All Mergers Are Not Alike

Most mergers fail. That’s a fact. After the merger, many companies cannot sustain their initial growth momentum. A.T. Kearney finds that the major cause for post-merger financial slowdowns is treating all mergers alike. In a study of 175 mergers, we identified seven types of mergers. Each type has its own challenges and opportunities. Companies that tailor the merger approach to the merger type will increase merger success and the value of the new company.

The Merger Types
Altogether, there are seven merger types (see figure). The first four make up the clear majority, with more than 97 percent of the total, and the following offers a brief discussion of each.

Volume extension. When the main objective of a merger is to increase scale, a key success factor is improving operational value. But no merger can capture long-term value if a company loses focus on its key customers. Customer retention activities will ensure that customers do not perceive a disadvantage in buying from the newly combined company.

Regional extension. Managing cultural differences is crucial in mergers focused on regional expansion, particularly in the case of cross-border mergers and acquisitions. Another success factor is sharing best practices among the various regions. This can be difficult, however, for companies that do not have the capabilities to transfer ideas and practices among cross-country partners.

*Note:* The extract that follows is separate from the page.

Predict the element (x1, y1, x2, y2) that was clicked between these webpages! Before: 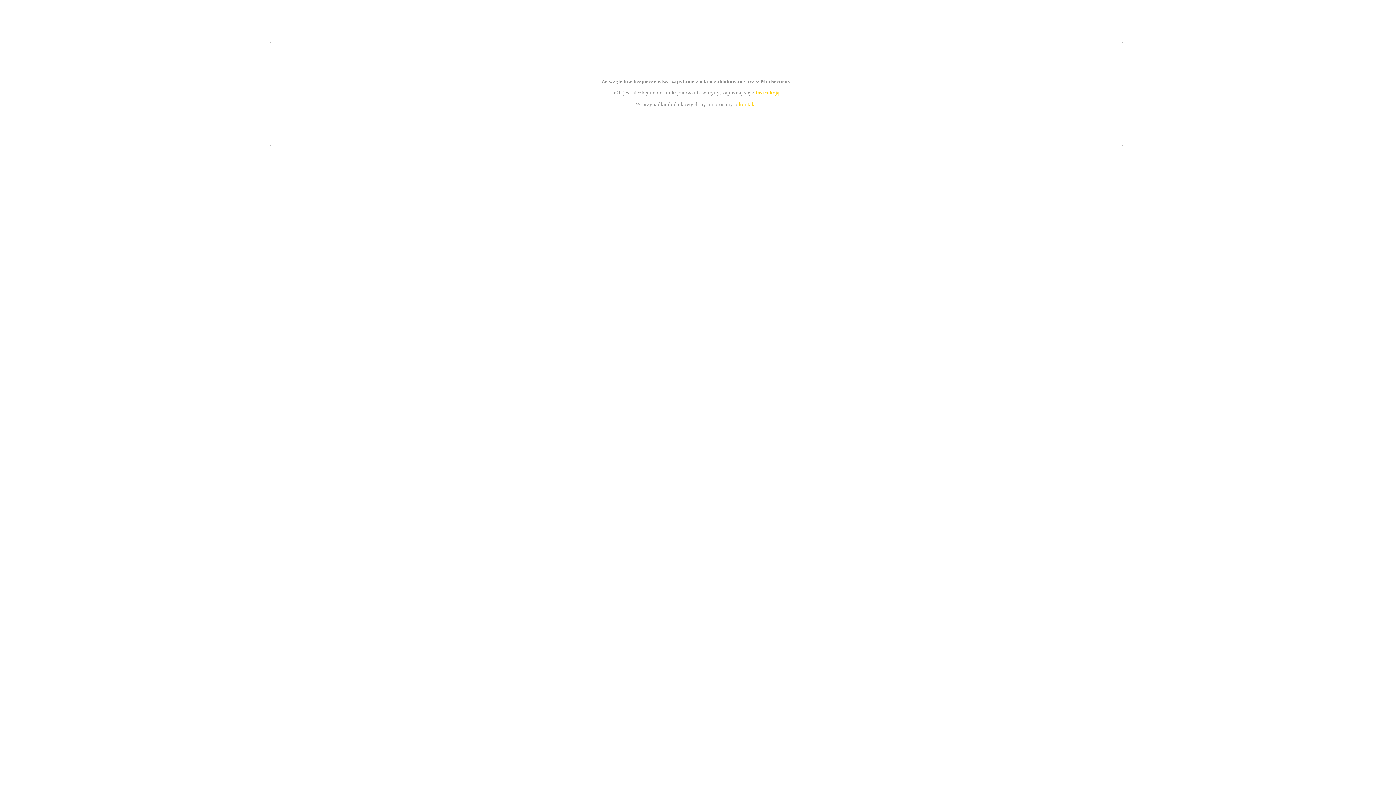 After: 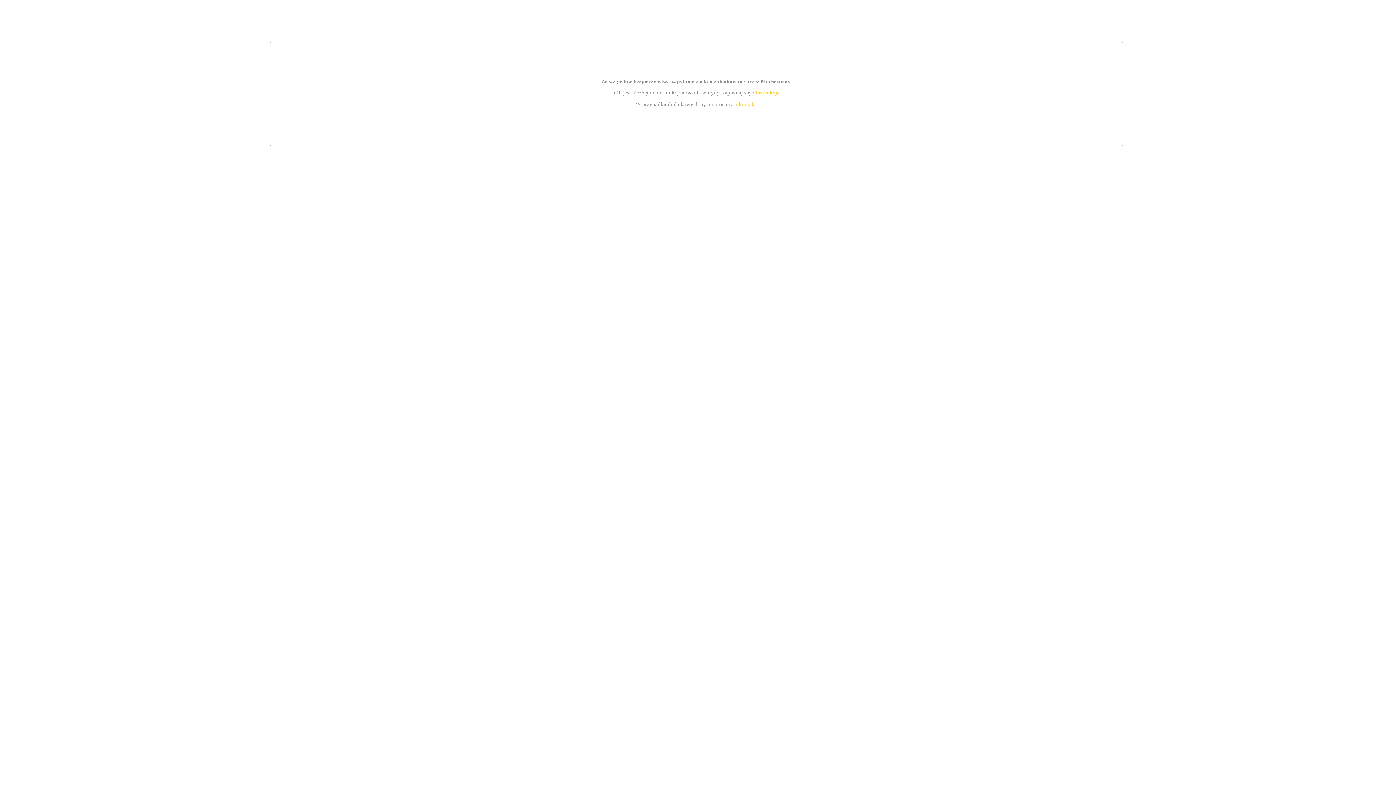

Product extension. When the merger is based on products, both parties must move quickly to achieve sales synergies. This requires pulling together an optimal product portfolio and identifying and tapping into all crossselling opportunities. The newly merged company can also take advantage of positive spillover effects by strategically combining brands (for example, branding products and services under a common umbrella).

Competency extension. Companies that merge to gain access to new capabilities (experts, skills, patents, technologies) are prone to internal risks. Therefore, anything that helps stabilize the business and ensure continuity is a success factor. This includes focusing on internal communications and offering incentives to retain key people.

Tailoring Your Approach
Companies that tailor their integration approach to the specific merger type can focus on the most critical success factors rather than resorting to one-size-fits-all merger approaches. Allocating resources to the right areas and focusing management attention on urgent activities at the right time will increase the likelihood of a successful integration, profitable growth and, ultimately, increased shareholder value.